'''

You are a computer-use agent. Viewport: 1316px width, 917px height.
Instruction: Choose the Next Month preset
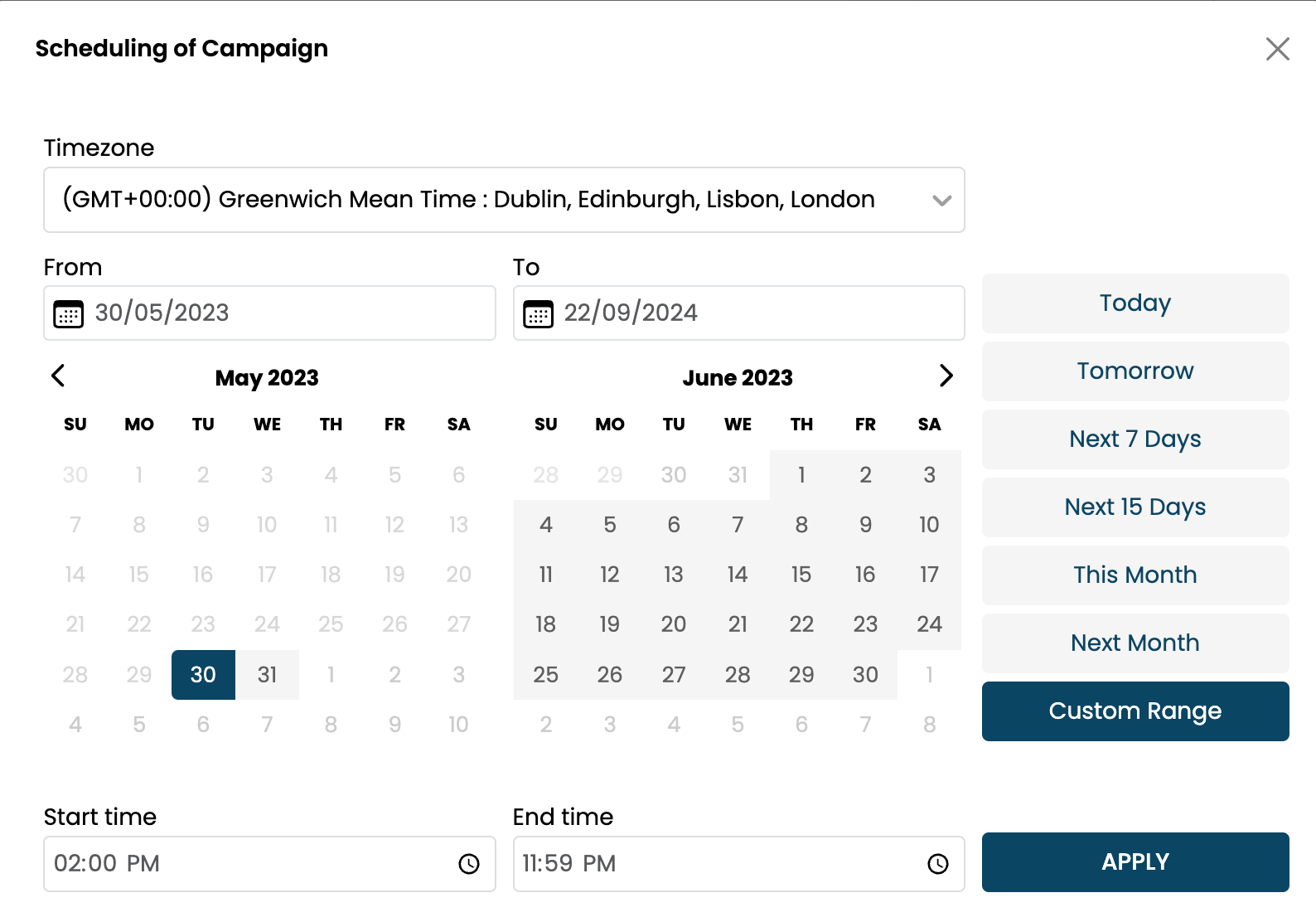click(1135, 643)
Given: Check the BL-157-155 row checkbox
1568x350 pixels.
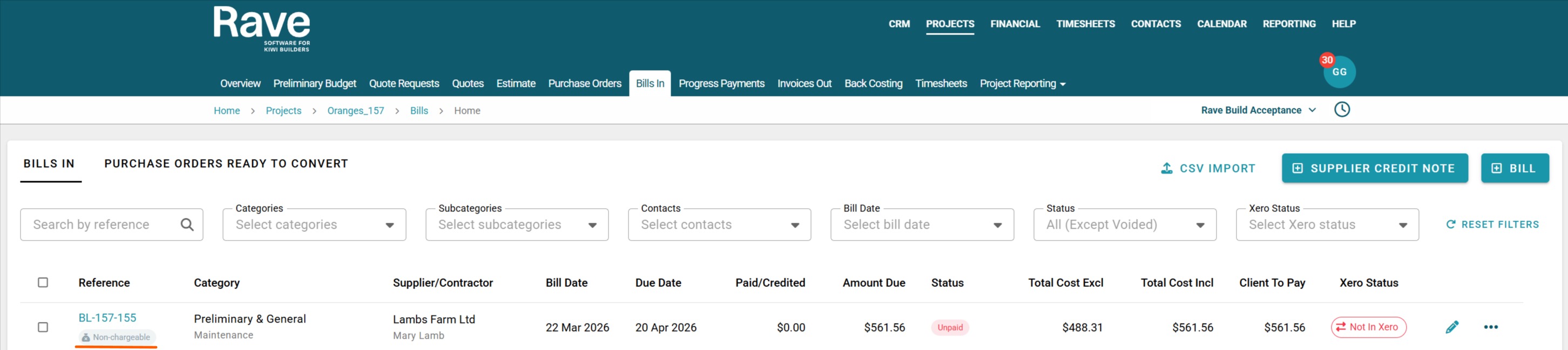Looking at the screenshot, I should point(43,327).
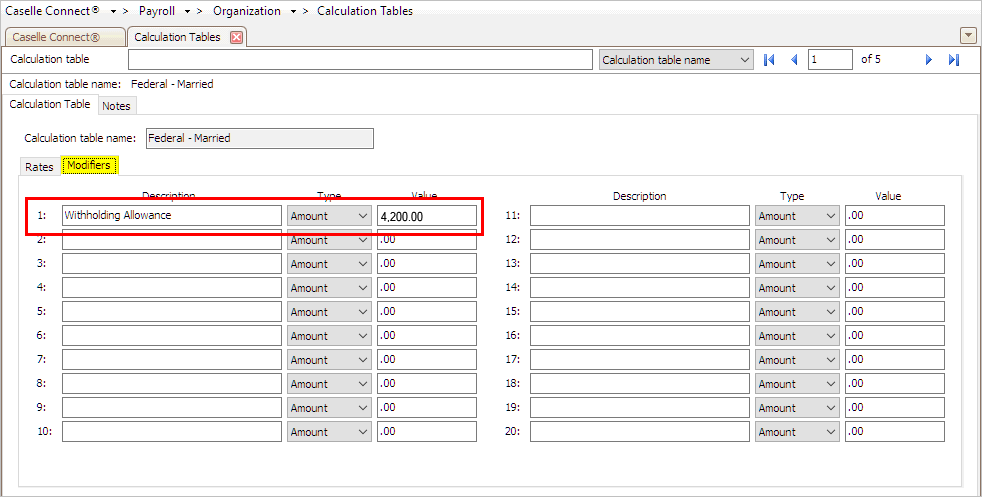Switch to the Rates tab
Viewport: 982px width, 497px height.
[x=39, y=166]
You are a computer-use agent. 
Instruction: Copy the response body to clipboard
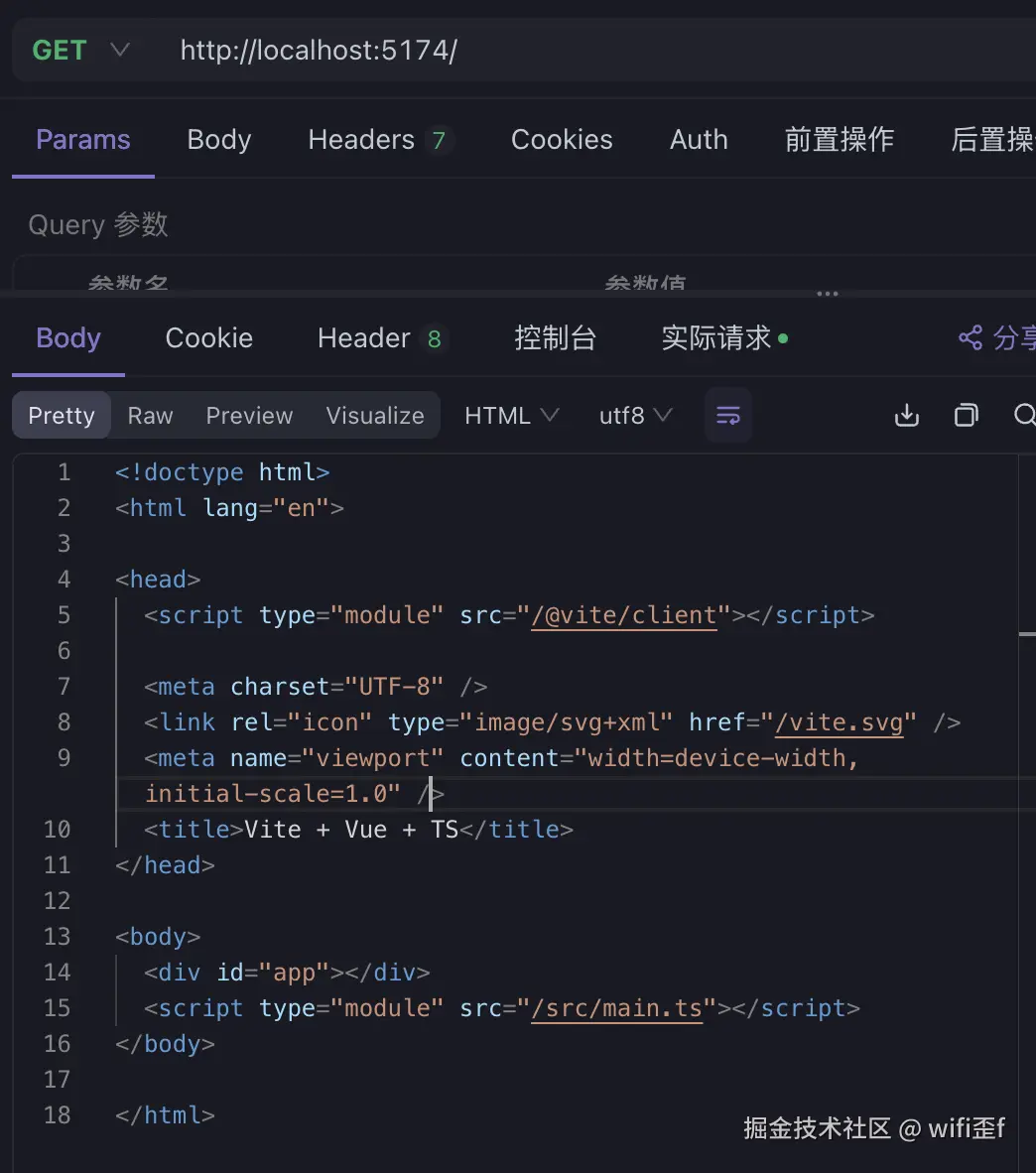pos(966,416)
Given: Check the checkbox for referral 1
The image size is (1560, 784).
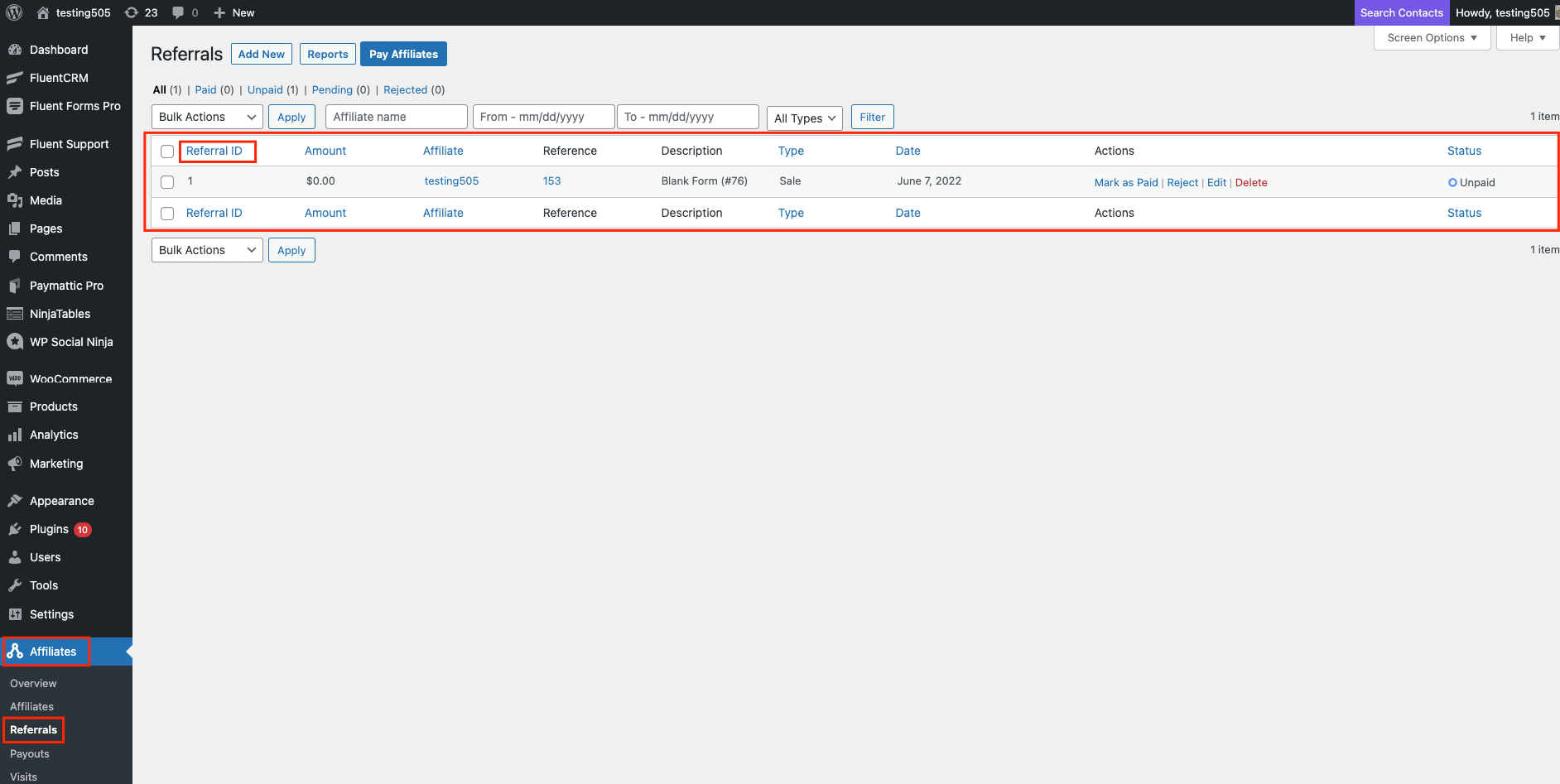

'''

WORK REQUIRED:
Would you output the listing above verbatim, without its pictures?

YOUR SOLUTION:
You are a computer-use agent. Viewport: 1316px width, 917px height.
Instruction: Choose the Next Month preset
click(1135, 643)
Given: Check the BL-157-155 row checkbox
1568x350 pixels.
Looking at the screenshot, I should point(43,327).
Switch to the Rates tab
Viewport: 982px width, 497px height.
[x=39, y=166]
You are a computer-use agent. 
Instruction: Copy the response body to clipboard
pos(966,416)
Given: Check the checkbox for referral 1
The image size is (1560, 784).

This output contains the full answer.